(Item coordinate data)

##########

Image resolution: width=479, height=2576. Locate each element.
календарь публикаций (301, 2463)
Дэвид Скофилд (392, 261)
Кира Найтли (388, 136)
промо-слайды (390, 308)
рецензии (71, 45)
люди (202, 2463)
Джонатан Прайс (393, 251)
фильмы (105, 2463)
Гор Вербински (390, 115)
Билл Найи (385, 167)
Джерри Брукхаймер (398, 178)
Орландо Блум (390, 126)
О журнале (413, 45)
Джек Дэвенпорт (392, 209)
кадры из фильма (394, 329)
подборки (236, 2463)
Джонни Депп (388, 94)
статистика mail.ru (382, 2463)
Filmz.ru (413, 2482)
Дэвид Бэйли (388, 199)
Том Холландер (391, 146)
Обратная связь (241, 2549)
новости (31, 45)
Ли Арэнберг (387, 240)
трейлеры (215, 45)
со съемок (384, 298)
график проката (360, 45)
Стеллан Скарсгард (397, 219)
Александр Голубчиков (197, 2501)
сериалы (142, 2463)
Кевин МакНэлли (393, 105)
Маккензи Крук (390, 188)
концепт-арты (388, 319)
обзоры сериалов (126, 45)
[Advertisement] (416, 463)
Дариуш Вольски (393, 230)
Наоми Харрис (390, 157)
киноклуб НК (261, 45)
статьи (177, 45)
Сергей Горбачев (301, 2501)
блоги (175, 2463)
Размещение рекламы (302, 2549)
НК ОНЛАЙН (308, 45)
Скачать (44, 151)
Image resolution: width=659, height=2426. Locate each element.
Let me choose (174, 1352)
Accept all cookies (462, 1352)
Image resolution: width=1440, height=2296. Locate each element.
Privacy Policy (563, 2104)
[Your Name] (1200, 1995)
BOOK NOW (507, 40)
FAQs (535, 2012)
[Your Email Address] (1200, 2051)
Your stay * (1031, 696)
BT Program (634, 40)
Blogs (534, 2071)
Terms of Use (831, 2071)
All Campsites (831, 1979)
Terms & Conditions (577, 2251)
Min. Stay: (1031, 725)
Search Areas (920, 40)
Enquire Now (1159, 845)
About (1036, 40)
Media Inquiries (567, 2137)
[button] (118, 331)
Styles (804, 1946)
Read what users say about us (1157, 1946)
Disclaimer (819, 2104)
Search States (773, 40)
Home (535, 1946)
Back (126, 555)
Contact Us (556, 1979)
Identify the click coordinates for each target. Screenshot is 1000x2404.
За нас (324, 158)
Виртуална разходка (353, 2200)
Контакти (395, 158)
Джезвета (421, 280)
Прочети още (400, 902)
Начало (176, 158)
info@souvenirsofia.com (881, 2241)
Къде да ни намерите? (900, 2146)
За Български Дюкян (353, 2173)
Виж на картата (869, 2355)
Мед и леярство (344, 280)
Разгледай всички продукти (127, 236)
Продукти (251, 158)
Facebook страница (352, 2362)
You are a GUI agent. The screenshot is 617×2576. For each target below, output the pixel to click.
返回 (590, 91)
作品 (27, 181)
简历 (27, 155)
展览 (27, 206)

##########

* [Objective] Rewrite all of the data above, replacing "Image resolution" with "Screenshot size" each time it occurs and leaving everything else unchanged.

* [Completed exercise]
Screenshot size: width=479, height=2576. Locate each element.
календарь публикаций (301, 2463)
Дэвид Скофилд (392, 261)
Кира Найтли (388, 136)
промо-слайды (390, 308)
рецензии (71, 45)
люди (202, 2463)
Джонатан Прайс (393, 251)
фильмы (105, 2463)
Гор Вербински (390, 115)
Билл Найи (385, 167)
Джерри Брукхаймер (398, 178)
Орландо Блум (390, 126)
О журнале (413, 45)
Джек Дэвенпорт (392, 209)
кадры из фильма (394, 329)
подборки (236, 2463)
Джонни Депп (388, 94)
статистика mail.ru (382, 2463)
Filmz.ru (413, 2482)
Дэвид Бэйли (388, 199)
Том Холландер (391, 146)
Обратная связь (241, 2549)
новости (31, 45)
Ли Арэнберг (387, 240)
трейлеры (215, 45)
со съемок (384, 298)
график проката (360, 45)
Стеллан Скарсгард (397, 219)
Александр Голубчиков (197, 2501)
сериалы (142, 2463)
Кевин МакНэлли (393, 105)
Маккензи Крук (390, 188)
концепт-арты (388, 319)
обзоры сериалов (126, 45)
[Advertisement] (416, 463)
Дариуш Вольски (393, 230)
Наоми Харрис (390, 157)
киноклуб НК (261, 45)
статьи (177, 45)
Сергей Горбачев (301, 2501)
блоги (175, 2463)
Размещение рекламы (302, 2549)
НК ОНЛАЙН (308, 45)
Скачать (44, 151)
Screenshot size: width=659, height=2426. Locate each element.
Let me choose (174, 1352)
Accept all cookies (462, 1352)
Screenshot size: width=1440, height=2296. Locate each element.
Privacy Policy (563, 2104)
[Your Name] (1200, 1995)
BOOK NOW (507, 40)
FAQs (535, 2012)
[Your Email Address] (1200, 2051)
Your stay * (1031, 696)
BT Program (634, 40)
Blogs (534, 2071)
Terms of Use (831, 2071)
All Campsites (831, 1979)
Terms & Conditions (577, 2251)
Min. Stay: (1031, 725)
Search Areas (920, 40)
Enquire Now (1159, 845)
About (1036, 40)
Media Inquiries (567, 2137)
[button] (118, 331)
Styles (804, 1946)
Read what users say about us (1157, 1946)
Disclaimer (819, 2104)
Search States (773, 40)
Home (535, 1946)
Back (126, 555)
Contact Us (556, 1979)
Identify the click coordinates for each target. Screenshot is 1000x2404.
За нас (324, 158)
Виртуална разходка (353, 2200)
Контакти (395, 158)
Джезвета (421, 280)
Прочети още (400, 902)
Начало (176, 158)
info@souvenirsofia.com (881, 2241)
Къде да ни намерите? (900, 2146)
За Български Дюкян (353, 2173)
Виж на картата (869, 2355)
Мед и леярство (344, 280)
Разгледай всички продукти (127, 236)
Продукти (251, 158)
Facebook страница (352, 2362)
You are a GUI agent. The screenshot is 617×2576. For each target below, output the pixel to click.
返回 (590, 91)
作品 (27, 181)
简历 (27, 155)
展览 (27, 206)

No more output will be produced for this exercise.